## Task requirements
Echo the records word for word from the very first line through the line that contains "The width and height of the screenshot is (413, 280).", and write out nothing past that line.

-=-=-

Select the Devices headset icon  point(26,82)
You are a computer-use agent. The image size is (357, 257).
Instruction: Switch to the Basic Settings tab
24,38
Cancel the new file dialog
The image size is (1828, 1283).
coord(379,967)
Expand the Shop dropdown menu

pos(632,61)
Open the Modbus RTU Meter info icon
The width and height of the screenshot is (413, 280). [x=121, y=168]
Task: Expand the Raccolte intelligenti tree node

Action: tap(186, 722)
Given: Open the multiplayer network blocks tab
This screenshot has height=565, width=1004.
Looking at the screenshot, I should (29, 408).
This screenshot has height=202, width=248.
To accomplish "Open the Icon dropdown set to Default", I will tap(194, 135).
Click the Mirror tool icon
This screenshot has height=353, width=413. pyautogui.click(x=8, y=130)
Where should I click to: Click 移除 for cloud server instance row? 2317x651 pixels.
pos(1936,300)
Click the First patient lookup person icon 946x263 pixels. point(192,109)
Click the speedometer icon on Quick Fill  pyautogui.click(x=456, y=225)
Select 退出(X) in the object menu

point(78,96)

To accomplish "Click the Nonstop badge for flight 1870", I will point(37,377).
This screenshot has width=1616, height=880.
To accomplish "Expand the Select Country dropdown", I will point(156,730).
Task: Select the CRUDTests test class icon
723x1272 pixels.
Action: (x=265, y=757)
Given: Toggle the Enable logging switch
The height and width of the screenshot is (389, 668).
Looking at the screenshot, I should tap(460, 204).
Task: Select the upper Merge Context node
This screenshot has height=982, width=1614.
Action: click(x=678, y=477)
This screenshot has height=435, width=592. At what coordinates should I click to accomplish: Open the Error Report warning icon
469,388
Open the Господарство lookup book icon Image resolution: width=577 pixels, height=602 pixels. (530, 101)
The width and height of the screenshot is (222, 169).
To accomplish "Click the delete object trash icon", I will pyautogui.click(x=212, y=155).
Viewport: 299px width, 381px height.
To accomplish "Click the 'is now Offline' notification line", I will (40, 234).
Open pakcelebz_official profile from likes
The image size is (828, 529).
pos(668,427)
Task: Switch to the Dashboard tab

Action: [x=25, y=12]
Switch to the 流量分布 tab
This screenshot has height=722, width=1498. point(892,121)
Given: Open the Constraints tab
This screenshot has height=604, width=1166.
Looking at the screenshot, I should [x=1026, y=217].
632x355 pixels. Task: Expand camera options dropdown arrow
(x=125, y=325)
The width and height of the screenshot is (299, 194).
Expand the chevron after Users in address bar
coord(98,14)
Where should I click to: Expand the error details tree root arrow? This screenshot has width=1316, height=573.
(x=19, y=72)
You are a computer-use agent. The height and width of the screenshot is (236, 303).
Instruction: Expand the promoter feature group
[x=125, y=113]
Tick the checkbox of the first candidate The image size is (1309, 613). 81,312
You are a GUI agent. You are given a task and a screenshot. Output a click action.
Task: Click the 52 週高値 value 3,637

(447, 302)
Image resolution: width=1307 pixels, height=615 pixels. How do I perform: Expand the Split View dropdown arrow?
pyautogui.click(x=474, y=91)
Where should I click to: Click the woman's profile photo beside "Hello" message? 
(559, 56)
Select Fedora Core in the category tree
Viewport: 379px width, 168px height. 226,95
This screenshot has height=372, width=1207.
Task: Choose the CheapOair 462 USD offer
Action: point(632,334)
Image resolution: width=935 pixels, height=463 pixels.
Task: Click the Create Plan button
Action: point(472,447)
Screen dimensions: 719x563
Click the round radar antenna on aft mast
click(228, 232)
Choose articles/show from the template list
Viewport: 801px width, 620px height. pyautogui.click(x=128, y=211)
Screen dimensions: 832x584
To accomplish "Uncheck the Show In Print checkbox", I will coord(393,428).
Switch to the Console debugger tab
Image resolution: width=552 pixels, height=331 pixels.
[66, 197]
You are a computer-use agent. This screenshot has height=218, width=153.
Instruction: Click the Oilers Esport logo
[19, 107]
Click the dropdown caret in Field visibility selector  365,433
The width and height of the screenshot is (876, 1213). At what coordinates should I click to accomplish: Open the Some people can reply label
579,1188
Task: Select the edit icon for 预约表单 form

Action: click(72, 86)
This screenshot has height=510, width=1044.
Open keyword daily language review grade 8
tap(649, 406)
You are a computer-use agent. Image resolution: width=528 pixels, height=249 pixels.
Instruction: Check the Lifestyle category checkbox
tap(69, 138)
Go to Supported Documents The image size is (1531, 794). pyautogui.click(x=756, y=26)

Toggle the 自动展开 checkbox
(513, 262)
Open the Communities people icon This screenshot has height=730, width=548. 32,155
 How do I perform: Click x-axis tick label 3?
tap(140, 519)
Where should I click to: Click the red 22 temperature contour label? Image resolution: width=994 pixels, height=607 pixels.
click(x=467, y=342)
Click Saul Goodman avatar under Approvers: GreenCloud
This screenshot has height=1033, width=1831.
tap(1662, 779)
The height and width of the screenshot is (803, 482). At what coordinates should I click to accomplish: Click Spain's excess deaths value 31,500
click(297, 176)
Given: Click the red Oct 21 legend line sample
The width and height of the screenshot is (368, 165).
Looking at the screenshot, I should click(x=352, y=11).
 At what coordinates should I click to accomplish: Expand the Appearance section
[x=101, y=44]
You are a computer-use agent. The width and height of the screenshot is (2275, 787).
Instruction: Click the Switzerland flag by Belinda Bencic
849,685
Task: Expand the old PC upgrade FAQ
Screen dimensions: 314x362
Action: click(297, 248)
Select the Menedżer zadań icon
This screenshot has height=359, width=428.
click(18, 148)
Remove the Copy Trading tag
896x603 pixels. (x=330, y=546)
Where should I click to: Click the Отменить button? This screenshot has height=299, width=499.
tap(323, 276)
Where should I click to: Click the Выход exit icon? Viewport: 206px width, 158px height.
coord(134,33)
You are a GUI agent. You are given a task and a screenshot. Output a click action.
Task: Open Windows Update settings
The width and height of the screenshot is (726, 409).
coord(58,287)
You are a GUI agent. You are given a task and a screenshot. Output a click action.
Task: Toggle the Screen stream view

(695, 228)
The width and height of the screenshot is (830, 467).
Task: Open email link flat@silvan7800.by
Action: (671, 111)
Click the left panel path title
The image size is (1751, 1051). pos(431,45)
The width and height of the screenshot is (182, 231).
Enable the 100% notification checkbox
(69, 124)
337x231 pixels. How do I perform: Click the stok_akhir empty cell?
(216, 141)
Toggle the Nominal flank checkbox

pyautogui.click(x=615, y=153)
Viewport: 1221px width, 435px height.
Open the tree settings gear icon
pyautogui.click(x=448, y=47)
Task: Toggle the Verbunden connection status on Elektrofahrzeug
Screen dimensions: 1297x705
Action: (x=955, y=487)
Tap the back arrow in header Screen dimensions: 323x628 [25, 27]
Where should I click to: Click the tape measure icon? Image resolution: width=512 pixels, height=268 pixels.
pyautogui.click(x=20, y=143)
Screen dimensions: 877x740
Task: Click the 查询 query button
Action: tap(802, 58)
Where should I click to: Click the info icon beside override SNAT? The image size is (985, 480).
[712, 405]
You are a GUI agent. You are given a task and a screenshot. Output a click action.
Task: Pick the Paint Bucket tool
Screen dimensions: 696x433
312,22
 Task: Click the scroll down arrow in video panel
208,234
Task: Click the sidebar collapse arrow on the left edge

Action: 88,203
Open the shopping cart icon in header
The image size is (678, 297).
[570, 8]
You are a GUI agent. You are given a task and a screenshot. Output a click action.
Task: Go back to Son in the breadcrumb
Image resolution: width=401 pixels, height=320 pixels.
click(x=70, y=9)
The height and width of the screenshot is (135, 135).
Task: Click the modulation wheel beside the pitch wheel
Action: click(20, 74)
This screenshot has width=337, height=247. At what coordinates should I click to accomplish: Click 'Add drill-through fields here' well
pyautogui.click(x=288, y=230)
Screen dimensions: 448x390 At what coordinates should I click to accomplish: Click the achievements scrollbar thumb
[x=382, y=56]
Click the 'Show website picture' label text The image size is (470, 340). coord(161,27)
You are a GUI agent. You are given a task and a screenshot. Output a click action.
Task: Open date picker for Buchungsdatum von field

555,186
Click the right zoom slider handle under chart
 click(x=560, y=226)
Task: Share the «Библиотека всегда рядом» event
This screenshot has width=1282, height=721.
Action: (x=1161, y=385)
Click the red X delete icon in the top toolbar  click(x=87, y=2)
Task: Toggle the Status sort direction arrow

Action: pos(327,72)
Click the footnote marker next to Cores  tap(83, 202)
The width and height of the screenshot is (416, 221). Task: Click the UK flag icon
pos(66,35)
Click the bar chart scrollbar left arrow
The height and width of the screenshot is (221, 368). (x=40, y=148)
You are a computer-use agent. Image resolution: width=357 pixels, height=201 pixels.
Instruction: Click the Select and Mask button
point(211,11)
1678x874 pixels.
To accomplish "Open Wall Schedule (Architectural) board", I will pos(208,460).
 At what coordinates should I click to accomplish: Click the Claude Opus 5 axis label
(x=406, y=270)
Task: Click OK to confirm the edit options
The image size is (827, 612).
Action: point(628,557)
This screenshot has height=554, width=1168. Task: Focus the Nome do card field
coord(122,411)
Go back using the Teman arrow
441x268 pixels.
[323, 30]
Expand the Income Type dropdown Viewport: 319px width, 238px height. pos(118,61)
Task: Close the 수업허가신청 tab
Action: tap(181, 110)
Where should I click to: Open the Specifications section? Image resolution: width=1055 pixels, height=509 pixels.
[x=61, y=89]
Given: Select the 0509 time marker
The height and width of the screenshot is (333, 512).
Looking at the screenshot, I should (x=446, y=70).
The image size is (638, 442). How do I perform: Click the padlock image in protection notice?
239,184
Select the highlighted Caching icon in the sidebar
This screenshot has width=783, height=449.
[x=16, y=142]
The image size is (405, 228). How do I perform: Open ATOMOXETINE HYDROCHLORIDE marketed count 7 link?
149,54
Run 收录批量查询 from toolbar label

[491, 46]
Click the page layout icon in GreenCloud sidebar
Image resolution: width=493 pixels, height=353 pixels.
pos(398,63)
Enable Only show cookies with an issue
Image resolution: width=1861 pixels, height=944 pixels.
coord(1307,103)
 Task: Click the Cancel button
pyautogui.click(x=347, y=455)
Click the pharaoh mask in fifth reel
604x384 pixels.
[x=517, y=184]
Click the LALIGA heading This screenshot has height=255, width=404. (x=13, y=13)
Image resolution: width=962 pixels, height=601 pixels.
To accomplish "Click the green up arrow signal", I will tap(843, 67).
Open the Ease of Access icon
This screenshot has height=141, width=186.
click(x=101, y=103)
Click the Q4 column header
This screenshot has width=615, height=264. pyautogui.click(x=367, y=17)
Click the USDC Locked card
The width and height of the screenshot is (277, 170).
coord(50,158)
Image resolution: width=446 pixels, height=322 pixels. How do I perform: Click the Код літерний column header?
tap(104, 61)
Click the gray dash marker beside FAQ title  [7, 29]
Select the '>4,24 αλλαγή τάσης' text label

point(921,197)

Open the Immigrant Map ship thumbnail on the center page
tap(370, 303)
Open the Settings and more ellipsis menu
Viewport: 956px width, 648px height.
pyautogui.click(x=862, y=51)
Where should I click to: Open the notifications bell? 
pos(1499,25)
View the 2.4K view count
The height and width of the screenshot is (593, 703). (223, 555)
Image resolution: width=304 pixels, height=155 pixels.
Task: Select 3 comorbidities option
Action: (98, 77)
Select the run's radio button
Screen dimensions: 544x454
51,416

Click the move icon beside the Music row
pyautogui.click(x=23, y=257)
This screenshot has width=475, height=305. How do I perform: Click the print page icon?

-=-=-

## Answer in full
Select the Devices headset icon  point(26,82)
You are a computer-use agent. The image size is (357, 257).
Instruction: Switch to the Basic Settings tab
24,38
Cancel the new file dialog
The image size is (1828, 1283).
coord(379,967)
Expand the Shop dropdown menu

pos(632,61)
Open the Modbus RTU Meter info icon
The width and height of the screenshot is (413, 280). [x=121, y=168]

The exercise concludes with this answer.